Il suo ingresso nel derby si è rivelato decisivo


Il suo ingresso in campo quasi a metà ripresa ieri è stato il punto cruciale della vittoria rossoblù.

Una rete d'astuzia e lo zampino nelle altre due lo hanno reso man of the match nel derby contro il Gallipoli ed è giusto quindi rimarcare come Francesco Mignogna, 32 anni da compiere il prossimo 20 luglio, sia davvero un profeta in patria.

Del resto lui, tarantino doc cresciuto nel vivaio con parentesi quasi tutte in Lega Pro successive a Vasto, Celano, Manfredonia e Siracusa prima di scendere nuovamente in serie D a Casarano e Brindisi, vivere una nuova parentesi nella vecchia Seconda Divisione a Milazzo e tornare a "casa" tre anni fa nella sua amata città. Spesso Taranto ha discusso e poco valorizzato i suoi talenti, basti vedere elementi come Panarelli e Triuzzi, figli anch'essi di San Cataldo e che si sono un pò persi nel tempo senza ottenere grossi sussulti a livello individuale e quindi il ritorno del figliol prodigo è sicuramente un punto di partenza fondamentale nella chiave di volta figlia della tarantinità. Ha dovuto emigrare in passato il buon Ciccio, disputando ottimi campionati in Abruzzo sotto l'egida di tecnici di valore quali Sauro Trillini, Pino Petrelli e Giacomo Modica (attuale membro dello staff di Zeman a Cagliari) prima di tornare in Puglia e soprattutto in quegli amati colori rossoblù che sono da sempre la sua seconda pelle. Non ha mai vissuto categorie oltre la Lega Pro, a differenza degli altri suoi due concittadini (Triuzzi vanta anche due presenze in A col Parma di Carlo Ancelotti nel 1996-97) sebbene in B transitò nel Treviso oltre dieci anni addietro senza però mai disputare nemmeno una gara, ma la sua carriera l'ha vissuta in modo comunque discreto.
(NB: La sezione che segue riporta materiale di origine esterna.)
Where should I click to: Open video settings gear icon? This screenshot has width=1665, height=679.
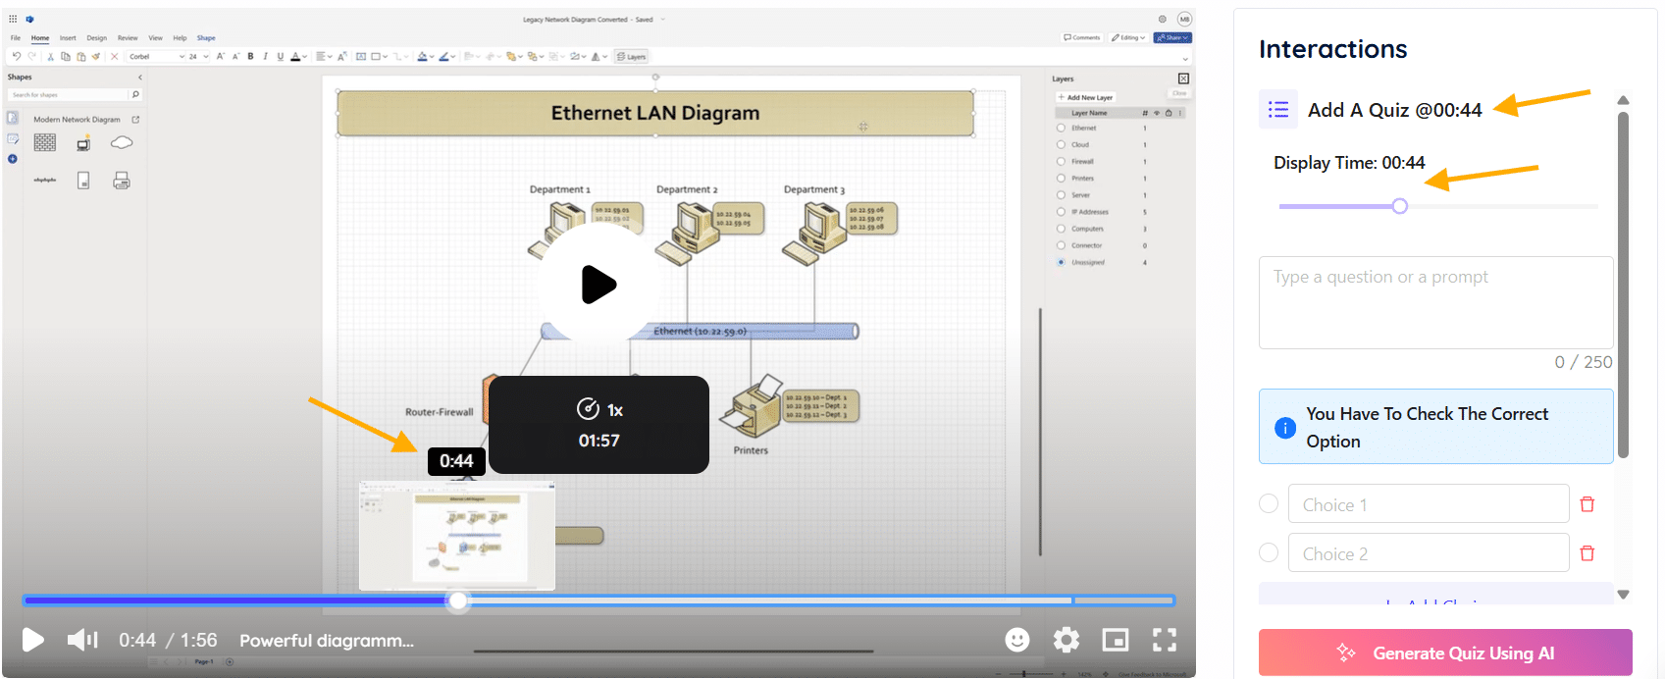point(1067,640)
Il nuovo progetto l'ha sposato quasi al buio nell'estate 2012, stante il fatto che era stata ricostruita per l'ennesima vola la società dopo la parentesi D'Addario, una scelta figlia della sua tarantinità doc e che merita un plauso sincero a pieni voti.
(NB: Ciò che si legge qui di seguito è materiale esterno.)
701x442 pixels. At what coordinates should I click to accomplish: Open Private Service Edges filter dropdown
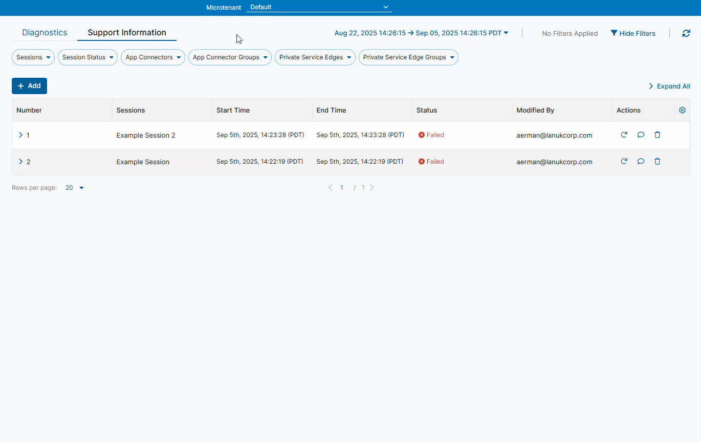coord(315,57)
Il figlio del quartiere Paolo VI, dove vive oltretutto con la famiglia, è ora un fulcro costante di questa squadra, sebbene forse, aspetto da rimarcare in toto, se fosse schierato dal primo minuto, forse certi sbadigli dei primi tempi non sarebbero tali come ieri.
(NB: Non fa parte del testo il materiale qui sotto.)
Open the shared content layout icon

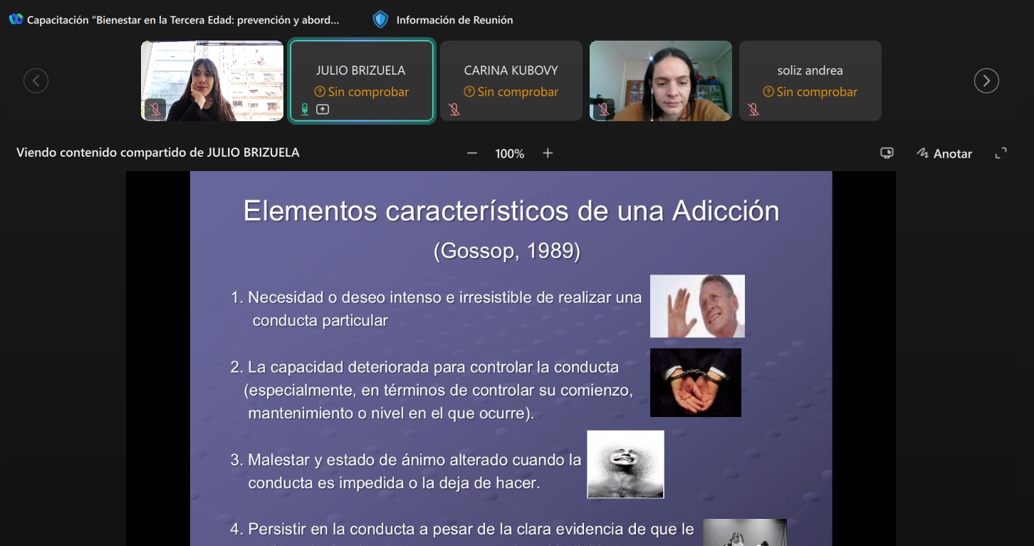[x=887, y=153]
L'ex tecnico Massimiliano Favo lo aveva quasi accantonato del tutto, ritenendolo inadatto al suo gioco ed ubicandolo in campo quasi per sfinimento, quello attuale Pierfrancesco Battistini gli ha ridato fiducia ed entusiasmo, i risultati si notano ed in che maniera.

In aggiunta al fatto che era reduce da problemi fisici che lo avevano anche tenuto fuori per un periodo, se il buongiorno si vede dal mattino il Taranto ha ritrovato finalmente il suo figliol prodigo nella strada, sempre tortuosa ma ancora percorribile, verso il ritorno nei professionisti.